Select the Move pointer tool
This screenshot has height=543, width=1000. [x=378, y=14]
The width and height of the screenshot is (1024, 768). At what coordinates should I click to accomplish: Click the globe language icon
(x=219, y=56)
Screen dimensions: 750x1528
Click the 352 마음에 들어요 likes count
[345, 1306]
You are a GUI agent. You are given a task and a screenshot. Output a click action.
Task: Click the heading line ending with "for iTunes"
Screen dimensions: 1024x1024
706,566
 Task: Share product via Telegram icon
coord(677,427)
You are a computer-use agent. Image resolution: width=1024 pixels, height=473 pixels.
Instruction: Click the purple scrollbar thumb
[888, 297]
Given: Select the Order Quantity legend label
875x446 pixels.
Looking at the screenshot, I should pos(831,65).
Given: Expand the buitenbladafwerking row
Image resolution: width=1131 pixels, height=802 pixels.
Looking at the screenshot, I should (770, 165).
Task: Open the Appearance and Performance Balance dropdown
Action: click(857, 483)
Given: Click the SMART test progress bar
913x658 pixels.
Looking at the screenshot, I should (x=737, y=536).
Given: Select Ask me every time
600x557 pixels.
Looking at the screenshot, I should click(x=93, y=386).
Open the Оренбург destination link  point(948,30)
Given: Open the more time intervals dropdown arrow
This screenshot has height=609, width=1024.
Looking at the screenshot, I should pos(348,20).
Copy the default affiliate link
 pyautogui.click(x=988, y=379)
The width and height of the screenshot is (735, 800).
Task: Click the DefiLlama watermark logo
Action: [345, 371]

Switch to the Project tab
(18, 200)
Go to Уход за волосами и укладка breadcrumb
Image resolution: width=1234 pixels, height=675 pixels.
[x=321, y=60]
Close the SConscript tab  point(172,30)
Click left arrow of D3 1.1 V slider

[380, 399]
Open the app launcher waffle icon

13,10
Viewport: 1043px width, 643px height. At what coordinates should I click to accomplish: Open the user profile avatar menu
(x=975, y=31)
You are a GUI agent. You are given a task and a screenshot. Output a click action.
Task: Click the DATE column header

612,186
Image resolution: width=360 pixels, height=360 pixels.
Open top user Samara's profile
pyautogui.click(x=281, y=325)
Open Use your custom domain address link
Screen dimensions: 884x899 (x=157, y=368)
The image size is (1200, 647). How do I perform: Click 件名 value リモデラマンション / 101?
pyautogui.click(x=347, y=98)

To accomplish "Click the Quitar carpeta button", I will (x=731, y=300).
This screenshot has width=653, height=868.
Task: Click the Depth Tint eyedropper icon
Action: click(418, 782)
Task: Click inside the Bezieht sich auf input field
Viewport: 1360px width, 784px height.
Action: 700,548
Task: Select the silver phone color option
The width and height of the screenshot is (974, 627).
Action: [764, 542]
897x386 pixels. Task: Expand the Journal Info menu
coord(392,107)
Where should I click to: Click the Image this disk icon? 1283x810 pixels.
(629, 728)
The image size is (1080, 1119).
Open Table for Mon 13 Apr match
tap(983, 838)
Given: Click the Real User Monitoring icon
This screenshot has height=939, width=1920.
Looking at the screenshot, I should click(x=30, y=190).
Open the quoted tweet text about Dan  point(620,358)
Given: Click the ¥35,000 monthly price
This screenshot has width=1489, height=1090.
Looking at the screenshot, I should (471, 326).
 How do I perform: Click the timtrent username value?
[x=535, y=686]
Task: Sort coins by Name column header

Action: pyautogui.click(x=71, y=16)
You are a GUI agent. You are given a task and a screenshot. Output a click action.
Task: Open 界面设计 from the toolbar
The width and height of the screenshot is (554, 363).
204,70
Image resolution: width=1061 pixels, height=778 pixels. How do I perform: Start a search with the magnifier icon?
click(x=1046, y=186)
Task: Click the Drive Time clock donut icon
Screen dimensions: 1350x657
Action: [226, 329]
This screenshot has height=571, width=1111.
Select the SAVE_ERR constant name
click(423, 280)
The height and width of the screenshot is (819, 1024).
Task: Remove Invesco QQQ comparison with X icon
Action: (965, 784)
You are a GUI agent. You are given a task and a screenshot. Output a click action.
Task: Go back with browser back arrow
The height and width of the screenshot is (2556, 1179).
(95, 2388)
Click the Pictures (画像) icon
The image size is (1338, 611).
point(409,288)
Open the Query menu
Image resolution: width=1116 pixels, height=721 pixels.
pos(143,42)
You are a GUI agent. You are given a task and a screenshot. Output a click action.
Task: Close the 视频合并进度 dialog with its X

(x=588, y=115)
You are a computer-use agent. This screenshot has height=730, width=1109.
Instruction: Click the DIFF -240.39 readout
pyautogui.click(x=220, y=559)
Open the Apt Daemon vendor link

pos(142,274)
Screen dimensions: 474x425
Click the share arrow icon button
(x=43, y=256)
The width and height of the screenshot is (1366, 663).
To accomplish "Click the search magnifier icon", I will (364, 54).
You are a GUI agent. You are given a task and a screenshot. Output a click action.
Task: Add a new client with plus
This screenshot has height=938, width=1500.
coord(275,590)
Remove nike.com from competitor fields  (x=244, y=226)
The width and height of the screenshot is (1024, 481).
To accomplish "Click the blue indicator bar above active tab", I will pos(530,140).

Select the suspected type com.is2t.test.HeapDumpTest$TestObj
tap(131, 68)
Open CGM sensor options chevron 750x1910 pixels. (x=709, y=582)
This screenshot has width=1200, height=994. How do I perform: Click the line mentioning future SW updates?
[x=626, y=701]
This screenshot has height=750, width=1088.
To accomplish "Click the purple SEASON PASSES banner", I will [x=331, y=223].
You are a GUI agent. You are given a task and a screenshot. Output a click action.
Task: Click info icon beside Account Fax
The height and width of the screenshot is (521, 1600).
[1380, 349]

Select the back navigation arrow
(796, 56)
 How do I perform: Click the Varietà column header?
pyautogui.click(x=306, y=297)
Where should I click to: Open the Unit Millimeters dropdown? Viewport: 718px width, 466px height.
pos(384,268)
+-------+
> _WHAT YOU NEED TO DO_: Give the number of lines above that include "from". Write nothing else.

> _SOLUTION TO THIS EXERCISE_: 2